Il y a un peu plus de trois mois, nous avons publié un article montrant que  les politiques climatiques en faveur des énergies vertes représentent environ un tiers des aides aux pays en voie de développement alors que ces pays sont responsables de moins de 0,5 % des émissions de CO2 sur la planète.

Les pays du tiers monde ont besoin des énergies fossiles pour se développer, croître et s’enrichir. Malheureusement, les mêmes politiques climatiques punissent aussi les pauvres dans les pays développés, comme le montre le chercheur Bjorn Lomborg dans un article publié par le Financial Post.

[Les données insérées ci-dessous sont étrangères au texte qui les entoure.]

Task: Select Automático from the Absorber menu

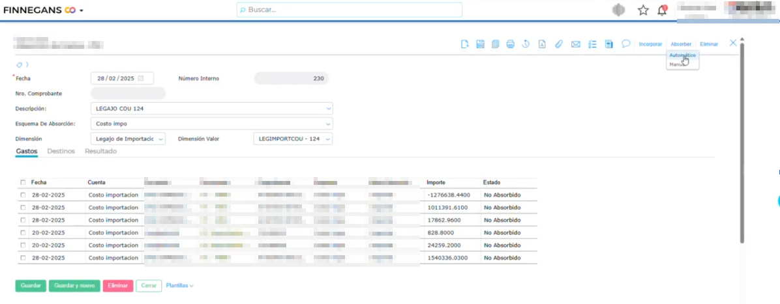Action: 682,55
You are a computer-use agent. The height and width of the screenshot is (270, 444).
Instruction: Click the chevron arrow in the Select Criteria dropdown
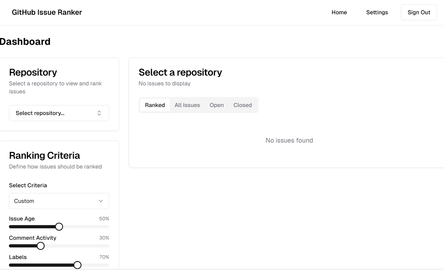(101, 201)
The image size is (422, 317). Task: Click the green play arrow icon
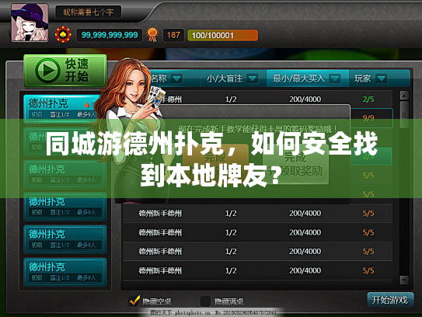47,71
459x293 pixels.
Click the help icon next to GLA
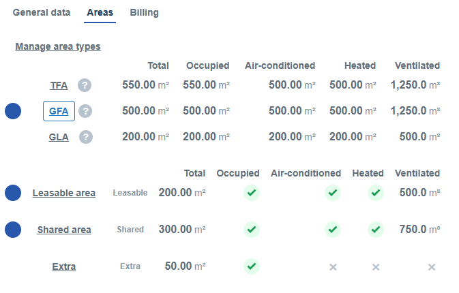[x=86, y=137]
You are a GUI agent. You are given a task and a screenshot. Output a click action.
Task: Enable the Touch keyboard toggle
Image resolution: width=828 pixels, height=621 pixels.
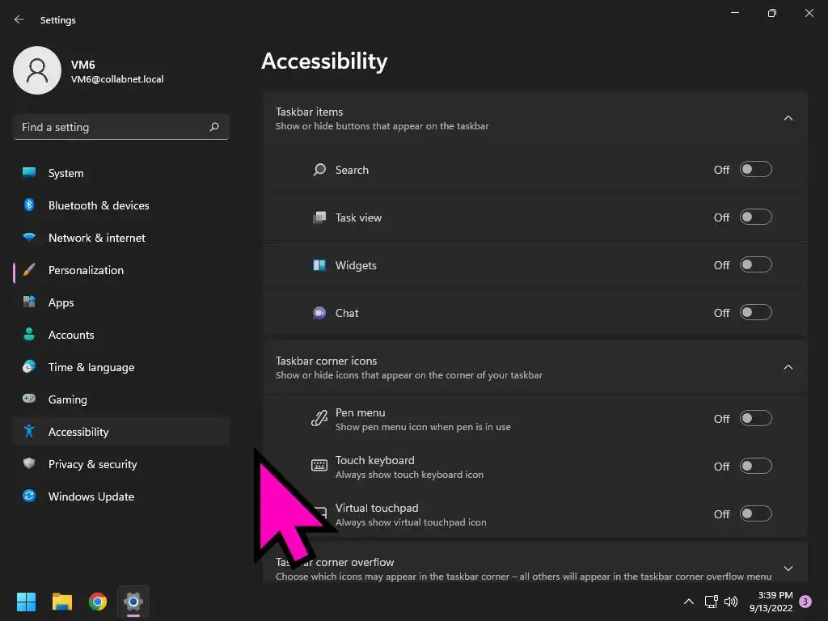[755, 467]
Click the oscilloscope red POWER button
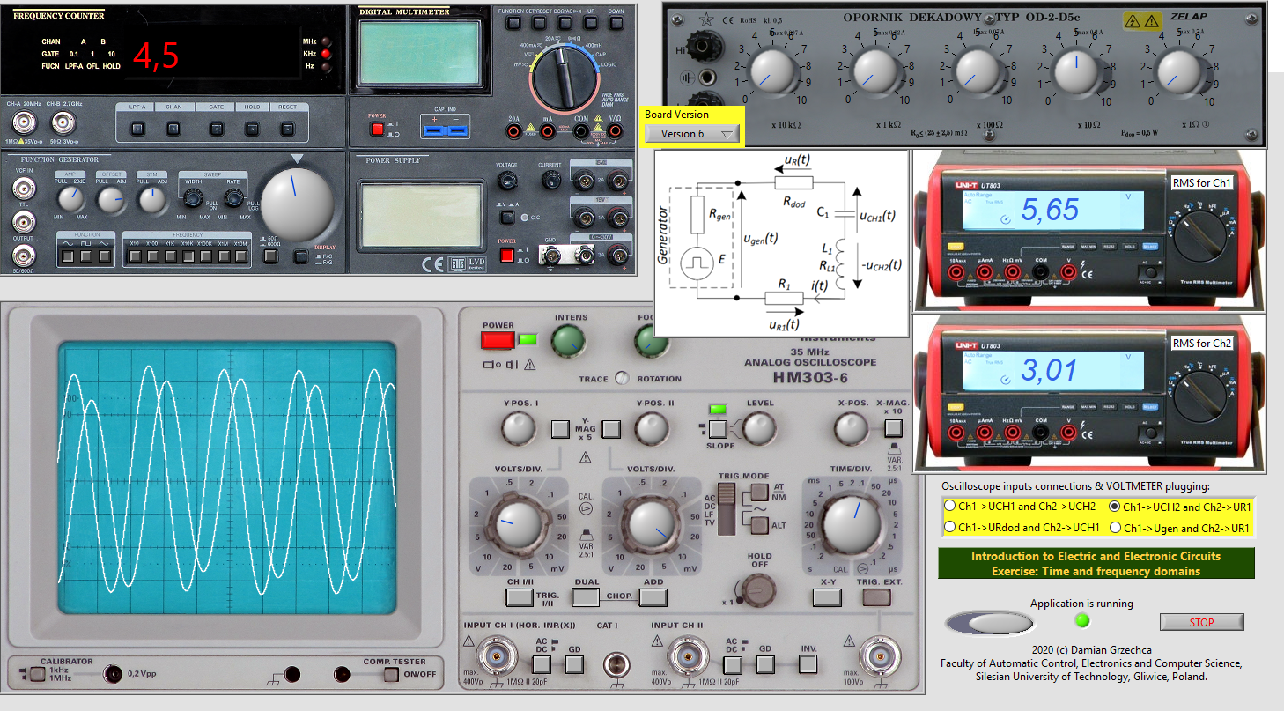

Les énergies vertes sont beaucoup plus chères que les énergies fossiles. Un exemple concret nous est donné par le Royaume-Uni où les 10 % les plus pauvres ont diminué leur consommation d’énergie d’un tiers entre 2003 et 2023. La raison ? La mise en œuvre  des politiques climatiques et l’objectif zéro émission nette ont fait que le prix de l’électricité a triplé durant cette période de 20 ans (voir graphique plus bas). Le Britannique moyen consomme désormais à peine plus de 10 kWh par jour, un niveau qui n’a jamais été aussi bas depuis les années 1960. Alors que la consommation individuelle d’électricité augmente régulièrement dans le monde.

Pendant la même période, le prix de l’électricité est resté stable aux Etats-Unis où les énergies fossiles sont abondantes, et la fracturation hydraulique a permis une forte baisse du prix du gaz naturel.

Les politiques climatiques impactent non seulement nos économies mais aussi les plus fragiles d’entre nous. Vouloir à tout prix imposer une énergie verte, c’est punir ceux qui n’ont pas les moyens de la payer.